Today, if one went into Trincity, one would not see a football field, a community center, a health center, or any other facility that contributes to the people’s development. Millennium Park, the only green space in the area, is reserved for golfers.
TASC fears the impact this building will have on the livability of its aging community. No building in the area is more than two stories high. When the citizens first arrived, it was generally agreed, that in keeping with architectural harmony of the area, no building should be more than two stories high. Many residents even opposed the construction of a three-story building at Millennium Park.
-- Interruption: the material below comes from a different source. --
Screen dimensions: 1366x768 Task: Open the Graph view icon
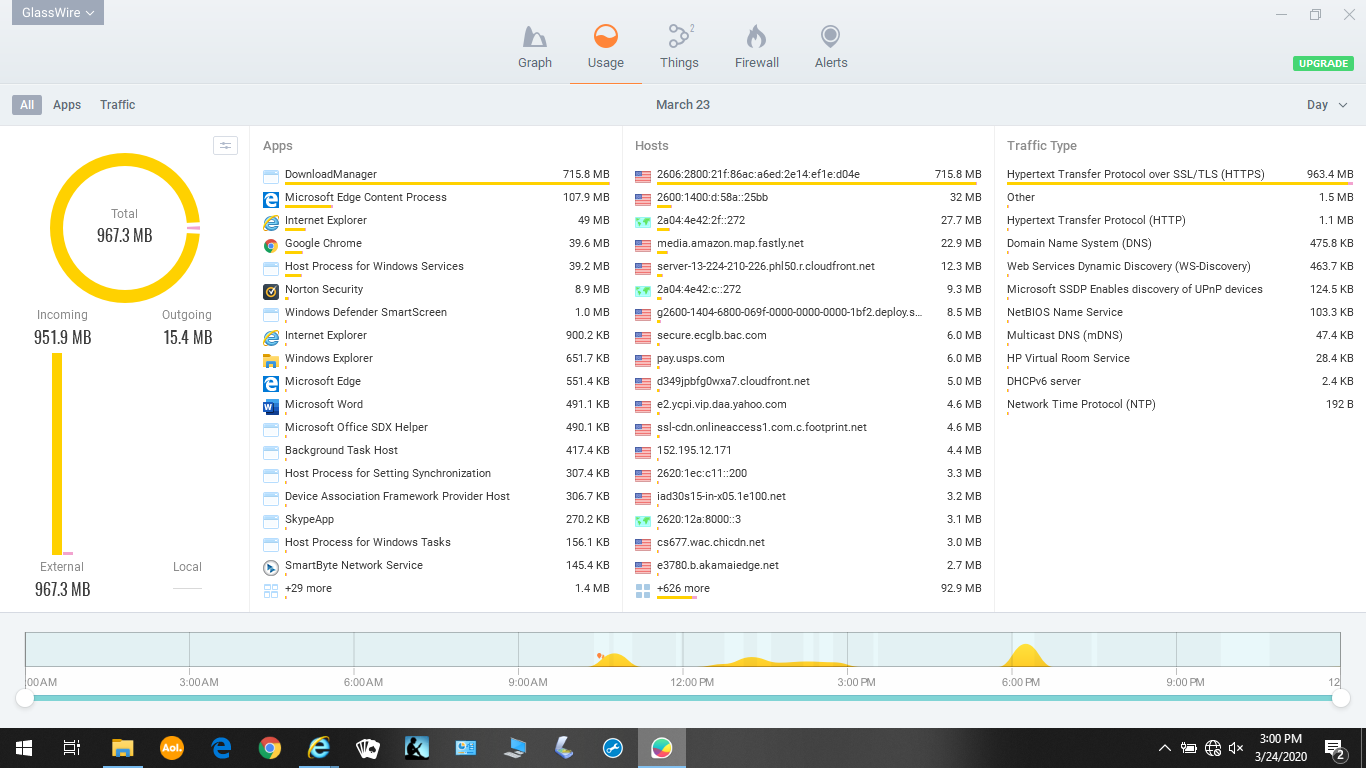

Now comes Bhagwansing with its proposal to build a five-story, seven-level building on the banks of the Miss Gutter Ravine, a river that lies about 75 feet from the nearest home. It would contain 230 parking spaces. Apart from the disruption such a building will cause to community life, the concentration of so many people and so much traffic will spread the seeds of greater violence and increased crime.
On April 30, at its second consultation with the community, Bhagwansingh informed the residents it had the necessary approvals to start construction. This led Dr. Carol James to ask how much, if any, consideration was given to the human factor in this frenzied building activity. I want to know how a five-story, seven-level monstrosity will harmonize itself architecturally within the area.
Camile Robinson Regis insists that the site on which Bhagwangansingh plans to construct its building was always meant for commercial use. Residents have a different understanding of this matter, when and how it occurred. Even if the former were true, is Ms. Regis Robinson willing to argue that this stipulation is writ in stone? Were residents consulted when this decision was made?
Residents recognize there must be a balance between social, economic, and environmental demands. At the October 2015 consultation, Paul Leacock suggested that the building be placed in HCL Business Park that is located not far from where Bhagwansingh’s hardware store is now located. He noted, “It would make more sense to place the building inside there since it is a commercial building.”
The residents are angry. They want to know on whose side PNM’s Executive and Robinson Regis have aligned themselves. They even wonder if people’s lives really matter to the PNM.